Exercise aim: Update every one of the following records by replacing each occurrence of "Viewport" with "Screen size", leaving all other text unchanged.

─── Given records ───

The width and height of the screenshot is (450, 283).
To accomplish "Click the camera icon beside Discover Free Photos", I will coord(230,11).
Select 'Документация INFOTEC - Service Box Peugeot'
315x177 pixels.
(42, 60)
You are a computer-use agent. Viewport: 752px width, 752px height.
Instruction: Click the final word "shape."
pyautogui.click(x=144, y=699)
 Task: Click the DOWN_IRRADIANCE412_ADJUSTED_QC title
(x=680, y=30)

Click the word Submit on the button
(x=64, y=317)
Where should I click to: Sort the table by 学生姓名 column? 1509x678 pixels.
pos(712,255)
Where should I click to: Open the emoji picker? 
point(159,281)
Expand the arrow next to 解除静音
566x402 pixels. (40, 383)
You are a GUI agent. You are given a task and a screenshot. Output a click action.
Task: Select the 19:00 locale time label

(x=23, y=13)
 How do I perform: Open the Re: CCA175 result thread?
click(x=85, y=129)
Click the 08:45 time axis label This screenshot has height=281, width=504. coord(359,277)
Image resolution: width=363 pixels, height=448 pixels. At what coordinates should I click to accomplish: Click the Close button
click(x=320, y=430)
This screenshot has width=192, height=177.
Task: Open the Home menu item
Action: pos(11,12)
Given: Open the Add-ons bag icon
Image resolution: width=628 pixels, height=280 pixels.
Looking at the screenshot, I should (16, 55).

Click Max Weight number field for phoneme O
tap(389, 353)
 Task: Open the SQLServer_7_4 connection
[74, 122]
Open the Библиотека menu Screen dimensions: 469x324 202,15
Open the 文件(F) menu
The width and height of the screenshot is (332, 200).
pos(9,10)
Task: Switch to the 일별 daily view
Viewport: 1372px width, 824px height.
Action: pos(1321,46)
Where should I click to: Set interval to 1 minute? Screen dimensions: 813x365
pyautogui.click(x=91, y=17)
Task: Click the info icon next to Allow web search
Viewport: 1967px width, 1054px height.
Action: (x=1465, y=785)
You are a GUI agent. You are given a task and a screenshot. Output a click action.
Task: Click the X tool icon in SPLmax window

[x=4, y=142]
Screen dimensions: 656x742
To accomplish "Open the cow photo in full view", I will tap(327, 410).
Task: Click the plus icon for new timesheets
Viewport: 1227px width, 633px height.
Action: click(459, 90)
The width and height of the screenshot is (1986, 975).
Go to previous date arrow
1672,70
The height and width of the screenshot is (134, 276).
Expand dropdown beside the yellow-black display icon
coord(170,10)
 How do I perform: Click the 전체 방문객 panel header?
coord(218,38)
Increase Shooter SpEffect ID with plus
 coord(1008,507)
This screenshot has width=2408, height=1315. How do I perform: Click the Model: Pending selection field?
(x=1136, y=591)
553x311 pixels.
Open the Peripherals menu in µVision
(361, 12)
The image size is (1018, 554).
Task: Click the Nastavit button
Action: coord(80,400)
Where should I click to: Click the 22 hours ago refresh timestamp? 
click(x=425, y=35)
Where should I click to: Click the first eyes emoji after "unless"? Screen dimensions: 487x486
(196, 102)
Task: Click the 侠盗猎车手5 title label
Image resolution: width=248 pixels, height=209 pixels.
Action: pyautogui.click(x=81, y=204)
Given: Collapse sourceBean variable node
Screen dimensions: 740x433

───

Solved exercise:
The width and height of the screenshot is (450, 283).
To accomplish "Click the camera icon beside Discover Free Photos", I will coord(230,11).
Select 'Документация INFOTEC - Service Box Peugeot'
315x177 pixels.
(42, 60)
You are a computer-use agent. Screen size: 752px width, 752px height.
Instruction: Click the final word "shape."
pyautogui.click(x=144, y=699)
 Task: Click the DOWN_IRRADIANCE412_ADJUSTED_QC title
(x=680, y=30)

Click the word Submit on the button
(x=64, y=317)
Where should I click to: Sort the table by 学生姓名 column? 1509x678 pixels.
pos(712,255)
Where should I click to: Open the emoji picker? 
point(159,281)
Expand the arrow next to 解除静音
566x402 pixels. (40, 383)
You are a GUI agent. You are given a task and a screenshot. Output a click action.
Task: Select the 19:00 locale time label

(x=23, y=13)
 How do I perform: Open the Re: CCA175 result thread?
click(x=85, y=129)
Click the 08:45 time axis label This screenshot has height=281, width=504. coord(359,277)
Image resolution: width=363 pixels, height=448 pixels. At what coordinates should I click to accomplish: Click the Close button
click(x=320, y=430)
This screenshot has width=192, height=177.
Task: Open the Home menu item
Action: pos(11,12)
Given: Open the Add-ons bag icon
Image resolution: width=628 pixels, height=280 pixels.
Looking at the screenshot, I should (16, 55).

Click Max Weight number field for phoneme O
tap(389, 353)
 Task: Open the SQLServer_7_4 connection
[74, 122]
Open the Библиотека menu Screen dimensions: 469x324 202,15
Open the 文件(F) menu
The width and height of the screenshot is (332, 200).
pos(9,10)
Task: Switch to the 일별 daily view
Screen size: 1372px width, 824px height.
Action: pos(1321,46)
Where should I click to: Set interval to 1 minute? Screen dimensions: 813x365
pyautogui.click(x=91, y=17)
Task: Click the info icon next to Allow web search
Screen size: 1967px width, 1054px height.
Action: (x=1465, y=785)
You are a GUI agent. You are given a task and a screenshot. Output a click action.
Task: Click the X tool icon in SPLmax window

[x=4, y=142]
Screen dimensions: 656x742
To accomplish "Open the cow photo in full view", I will tap(327, 410).
Task: Click the plus icon for new timesheets
Screen size: 1227px width, 633px height.
Action: click(459, 90)
The width and height of the screenshot is (1986, 975).
Go to previous date arrow
1672,70
The height and width of the screenshot is (134, 276).
Expand dropdown beside the yellow-black display icon
coord(170,10)
 How do I perform: Click the 전체 방문객 panel header?
coord(218,38)
Increase Shooter SpEffect ID with plus
 coord(1008,507)
This screenshot has width=2408, height=1315. How do I perform: Click the Model: Pending selection field?
(x=1136, y=591)
553x311 pixels.
Open the Peripherals menu in µVision
(361, 12)
The image size is (1018, 554).
Task: Click the Nastavit button
Action: coord(80,400)
Where should I click to: Click the 22 hours ago refresh timestamp? 
click(x=425, y=35)
Where should I click to: Click the first eyes emoji after "unless"? Screen dimensions: 487x486
(196, 102)
Task: Click the 侠盗猎车手5 title label
Image resolution: width=248 pixels, height=209 pixels.
Action: pyautogui.click(x=81, y=204)
Given: Collapse sourceBean variable node
Screen dimensions: 740x433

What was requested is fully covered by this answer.